Brano fornito:
■ ■ ■ ■
A Ora, in Trentino Alto-Adige, nel 2007 ci fu un’importantissima scoperta di tre scheletri antichissimi. Mentre si lavorava alla circonvallazione nel tratto in questione, le ruspe interruppero il loro lavoro, c’era qualcosa di importante da preservare. La missione, affidata ad un’equipe di archeologi a guida di Jasmine Rizzi, si concluse con l’importante recupero dei resti dei tre.
In questi giorni, a distanza di oltre 15 anni, un articolo sulla rivista scientifica “Journal of Archaeological Science” dà una importante notizia: due dei tre umani dell’Età del Bronzo sono padre e figlio. Lo studio è stato condotto dall’EURAC, un ente di ricerca privato con sede nella vicina Bolzano che da tempo studiava i resti.
Al momento del ritrovamento c’erano già delle remote idee di parentela. Il fatto che i due scheletri adulti sembravano di due uomini frenò però l’entusiasmo. Si pensò che non si potesse trattare di una famigliola. La nuova ricerca basata sul DNA antico rivela infatti che tali supposizioni erano concrete e reali.
I due adulti, databili tra 2700 e 3000 a.C., sono infatti due uomini, ma la vera novità è che si tratta proprio di padre e figlio. Non c’entra infatti il neonato, i veri protagonisti sono i due in questione. Analizzando il corredo cromosomico di entrambi infatti emerge una parentela di primo grado.
A confermarlo è la genetista Valentina Coia. Dall’analisi incrociata del cromosoma Y, trasmettibile solo per via paterna, e quella del DNA mitocondriale, che si trasmette al contrario solo per via materna, non restano dubbi. I due adulti avevano un legame parentale di primo grado!
La novità negativa è invece che non si possono svolgere test sul neonato, per evincere qualche tipo di parentela anche per lui. Le odierne tecniche di rilevamento genetico non consentono il prelievo da così piccoli e scarsi resti. In ogni caso una nuova notizia l’abbiamo, sperando di sapere la verità un giorno anche sul piccolo protagonista.
■ ■ ■ ■
Materiale fornito:
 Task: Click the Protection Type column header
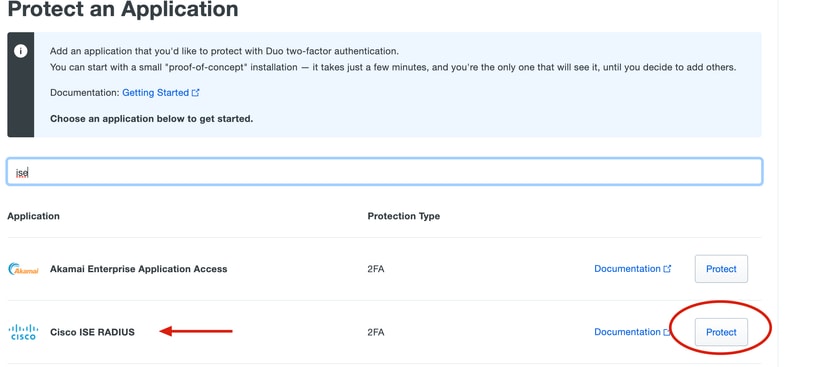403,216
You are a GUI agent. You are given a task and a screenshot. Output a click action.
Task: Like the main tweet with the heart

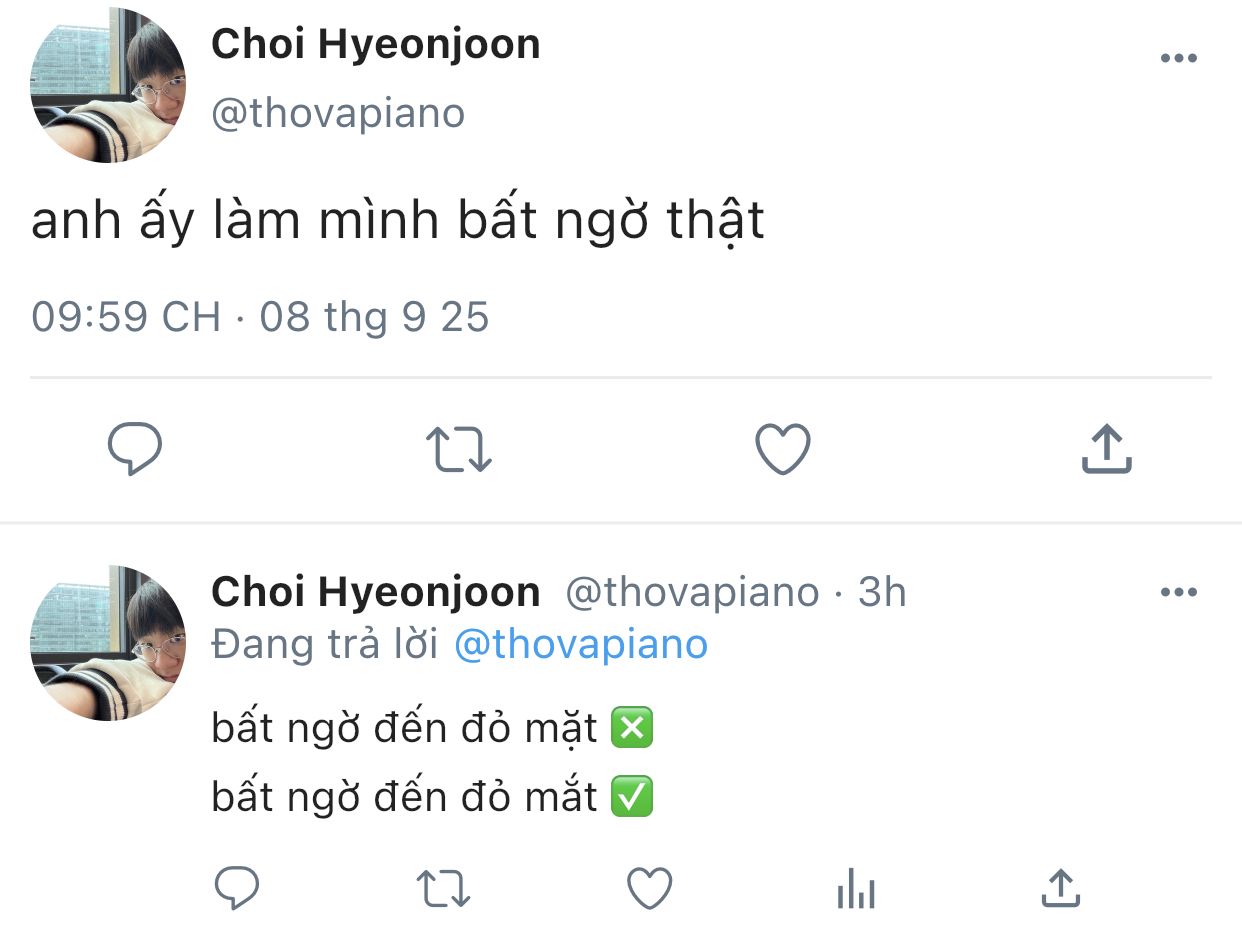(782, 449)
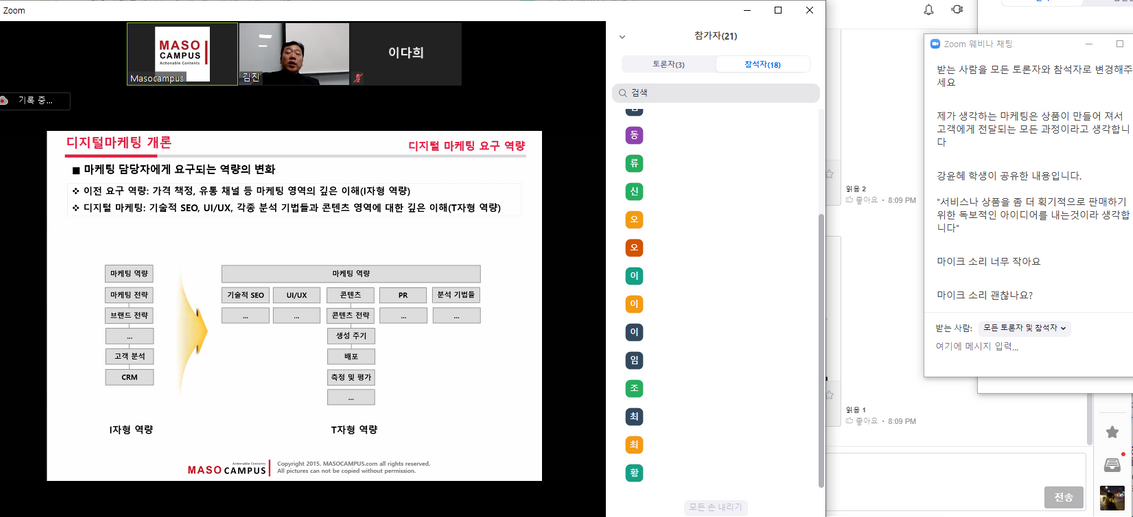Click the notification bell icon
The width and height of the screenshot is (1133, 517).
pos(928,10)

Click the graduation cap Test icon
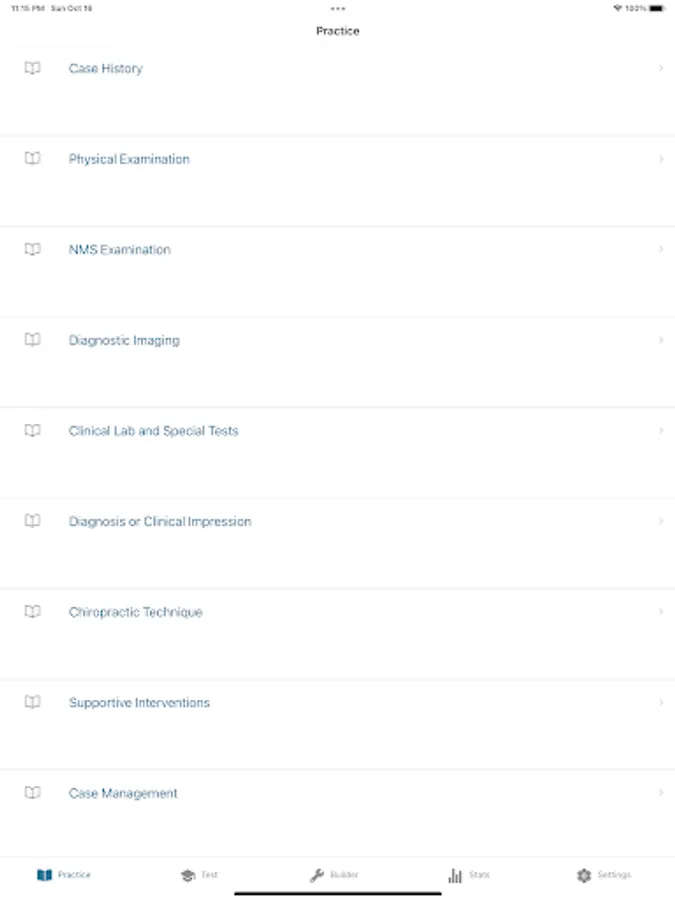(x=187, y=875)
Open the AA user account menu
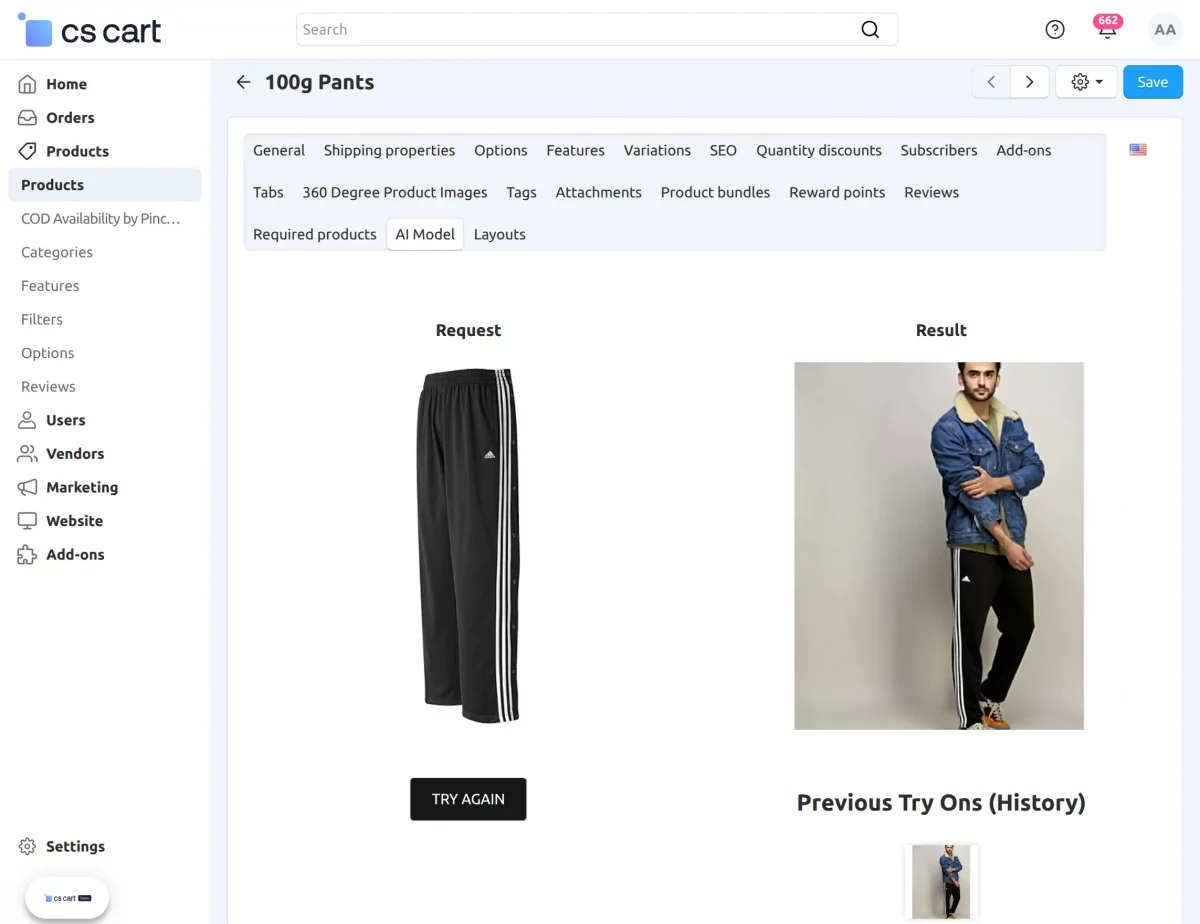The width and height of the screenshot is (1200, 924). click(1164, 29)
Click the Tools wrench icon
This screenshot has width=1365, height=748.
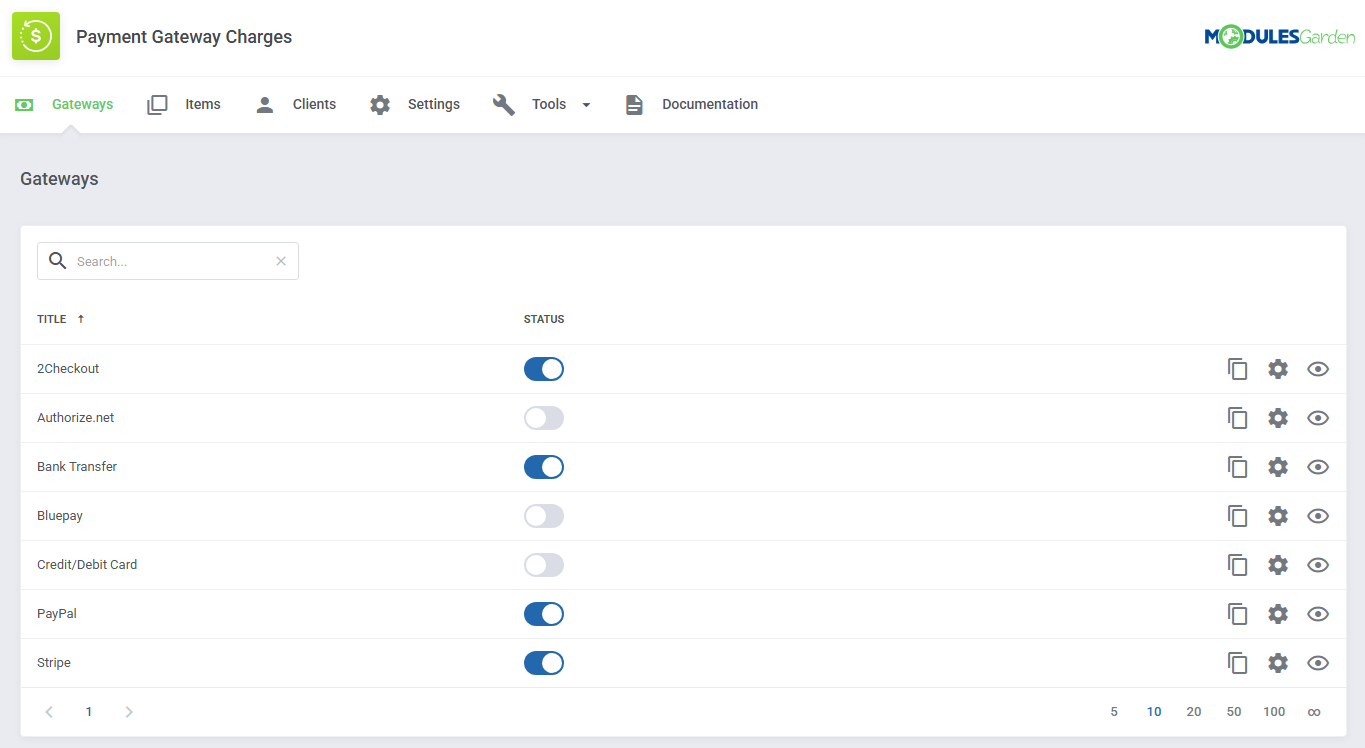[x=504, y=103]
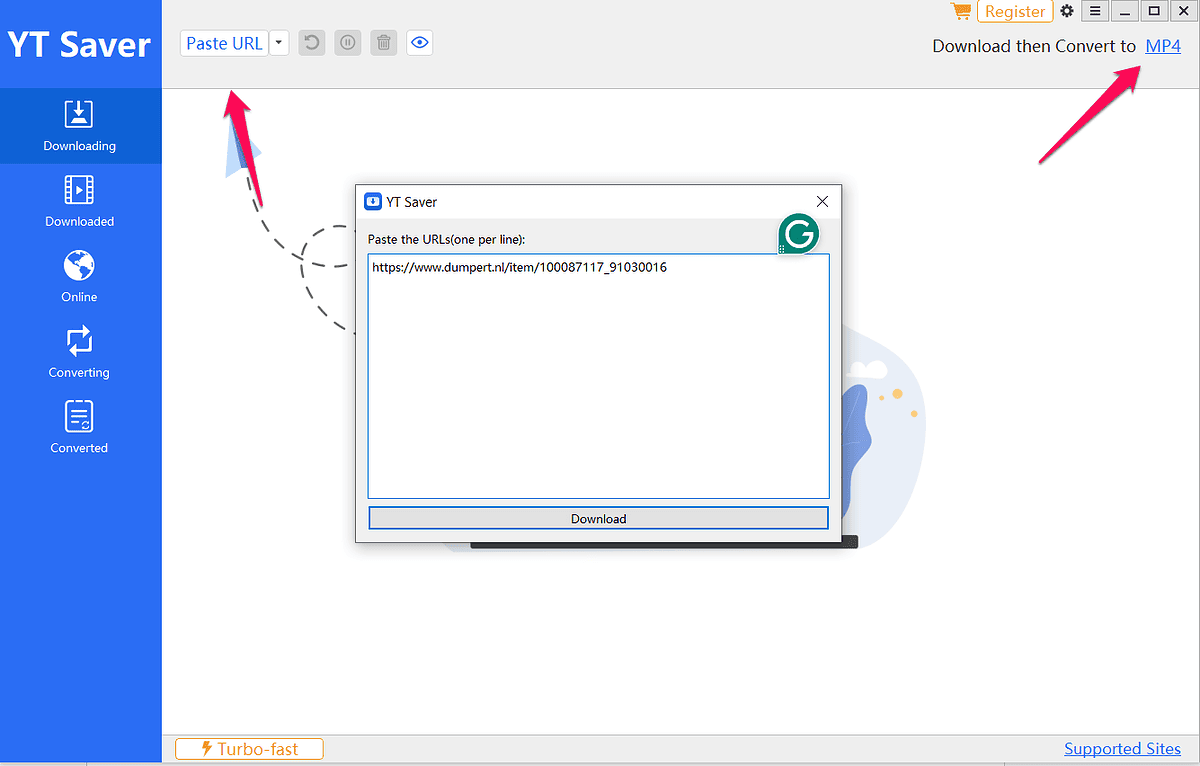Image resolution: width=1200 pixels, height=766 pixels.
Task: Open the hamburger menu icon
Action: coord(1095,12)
■ ■ ■ ■
Domande di studio:
A: Riscrivi la parte del brano sugli scheletri di Ora che comincia con le parole "Al momento del" e termina con "di primo grado!", mettendo "ricercatrice" al posto di "genetista".
B: Stabilisci se ciascuna affermazione concorda con il brano sugli scheletri di Ora. Rispondi sì o no e cita le parole del brano che lo decidono.
(i) Lo studio è stato condotto da un ente di ricerca con sede a Bolzano.
(ii) Il cromosoma Y si trasmette per via materna.
(iii) Sul neonato sono già stati eseguiti test genetici.

Soluzioni dei compiti:
A:
Al momento del ritrovamento c’erano già delle remote idee di parentela. Il fatto che i due scheletri adulti sembravano di due uomini frenò però l’entusiasmo. Si pensò che non si potesse trattare di una famigliola. La nuova ricerca basata sul DNA antico rivela infatti che tali supposizioni erano concrete e reali.
I due adulti, databili tra 2700 e 3000 a.C., sono infatti due uomini, ma la vera novità è che si tratta proprio di padre e figlio. Non c’entra infatti il neonato, i veri protagonisti sono i due in questione. Analizzando il corredo cromosomico di entrambi infatti emerge una parentela di primo grado.
A confermarlo è la ricercatrice Valentina Coia. Dall’analisi incrociata del cromosoma Y, trasmettibile solo per via paterna, e quella del DNA mitocondriale, che si trasmette al contrario solo per via materna, non restano dubbi. I due adulti avevano un legame parentale di primo grado!

B:
(i) Sì: "Lo studio è stato condotto dall’EURAC, un ente di ricerca privato con sede nella vicina Bolzano".
(ii) No: "cromosoma Y, trasmettibile solo per via paterna".
(iii) No: "non si possono svolgere test sul neonato".